When your portfolio heat is too high, cut the risk and go to cash.
When world markets start to fall, investors sell indiscriminately. Fear takes over, and they just sell to get out and go to cash because the uncertainty in the markets has become unbearable. When the level of portfolio heat rises (what traders call the risk in their portfolios) cut your position sizes by a large margin or cut them out altogether.
Conventional wisdom dictates that you be diversified, but when everything is going down and you’re not short, all diversification does for you is ensures that you only have a percentage of the worst loser.
Case in point: last week gold and copper got killed, the US dollar rallied, fears of financial collapse in Europe (the Euro), there was a worse-than-expected US unemployment number, there are fear about China, and the US stock markets fell and were very volatile and your portfolio probably showed it. In Europe, the debt levels of Greece, Portugal, and Spain are dominating the tape. All you need is one of them to fail or default for there to be a global sell off.
Which came first? How do you protect yourself (your capital)? The answer is “it’s hard to tell.” That’s why many traders enter what are called protective Stop Orders to buy or sell in advance of bad news hitting the ticker tape. Investors can do it too. If your portfolio is entirely long (you own things), the benefit of entering such orders is that you’ve picked an uncle point to go to cash well in advance of the market getting killed. If it begins to sell off due to any number of factors, you’ll be liquidated and your assets will be better preserved in cash until things cool down: you’ll be better able to read and digest the information with a clear head and cool demeanor by being in cash.
Market Timing Is A Good Thing
You don’t need another idea to invest in before you divest yourself of an investment in your portfolio. Risk management is just that – managing risk. It’s not holding on to some loser, researching another potential investment (from the same place that gave you the first loser), and trying to make a decision on when and how to make the switch.
When markets are in turmoil, many things that are not normally correlated become so. That means that the US dollar, gold, bonds, and the stock markets can all do against you at the same time and for longer periods of time than you can imagine they can. Therefore, cash is king – especially in this economy and real estate market.
The USD, gold, and the Euro are inversely related, so if the fear of Spain collapsing led to vigorous selling of Euros, then the USD could have easily rallied, tanking gold with it. Copper was taken out back and shot which could be related to the fears about China or floor creep from the Gold pits. Floor creep occurs when there is massive price moves up or down in one pit, and it “creeps” over to another pit on the floor.
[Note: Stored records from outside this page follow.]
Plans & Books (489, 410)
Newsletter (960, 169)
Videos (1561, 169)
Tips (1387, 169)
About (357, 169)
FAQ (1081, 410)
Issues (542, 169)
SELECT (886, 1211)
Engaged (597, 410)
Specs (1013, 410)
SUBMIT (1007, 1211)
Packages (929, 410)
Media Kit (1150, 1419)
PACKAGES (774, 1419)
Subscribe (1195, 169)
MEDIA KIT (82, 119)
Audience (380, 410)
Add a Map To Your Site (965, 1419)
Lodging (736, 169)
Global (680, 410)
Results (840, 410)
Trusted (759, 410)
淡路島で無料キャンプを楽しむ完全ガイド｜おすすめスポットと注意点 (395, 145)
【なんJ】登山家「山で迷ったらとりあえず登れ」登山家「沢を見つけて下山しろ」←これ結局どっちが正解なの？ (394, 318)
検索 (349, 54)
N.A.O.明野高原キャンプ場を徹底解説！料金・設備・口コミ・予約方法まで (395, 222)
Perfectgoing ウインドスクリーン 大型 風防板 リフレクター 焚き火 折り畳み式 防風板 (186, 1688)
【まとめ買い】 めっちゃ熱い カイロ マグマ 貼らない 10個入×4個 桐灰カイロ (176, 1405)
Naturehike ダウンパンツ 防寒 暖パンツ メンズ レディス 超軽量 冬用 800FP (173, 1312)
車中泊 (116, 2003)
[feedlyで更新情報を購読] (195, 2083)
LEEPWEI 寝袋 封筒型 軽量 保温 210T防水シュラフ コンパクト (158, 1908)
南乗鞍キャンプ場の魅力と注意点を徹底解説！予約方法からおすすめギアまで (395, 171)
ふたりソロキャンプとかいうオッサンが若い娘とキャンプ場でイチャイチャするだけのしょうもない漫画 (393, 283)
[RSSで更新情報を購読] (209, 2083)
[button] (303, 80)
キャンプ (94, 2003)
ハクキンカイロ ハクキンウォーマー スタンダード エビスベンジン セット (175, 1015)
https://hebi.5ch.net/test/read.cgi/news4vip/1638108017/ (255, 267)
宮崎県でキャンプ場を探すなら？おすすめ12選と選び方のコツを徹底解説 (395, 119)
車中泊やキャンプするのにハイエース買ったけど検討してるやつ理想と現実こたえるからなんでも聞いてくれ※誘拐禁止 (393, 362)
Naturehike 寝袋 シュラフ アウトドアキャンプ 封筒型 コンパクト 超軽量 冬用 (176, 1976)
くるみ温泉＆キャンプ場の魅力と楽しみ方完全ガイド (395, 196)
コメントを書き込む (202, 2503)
If the US economy continues to falter, you’ll feel much better in 6-12 months by having been in cash during that time than having not been. You’ll have a higher account balance although it’s in cash, than 12 investments that become highly correlated.
Look at the charts below of the Dow Jones Industrial Average and the COMEX Gold and compare them to the Nasdaq 100 Composite above. (click to enlarge)
Your Emotions Affect Your Judgment About Money
Another very important aspect of doing this is you will take the emotion associated with the paralysis of watching the market on TV and not knowing what to do. You won’t go to bed crushed that you’ve lost a great percentage of your assets in the market and for realizing that diversification has done nothing for you to preserve your wealth or trading capital. Having more cash means you’ll have more choices. You can always get back into the market or any trade.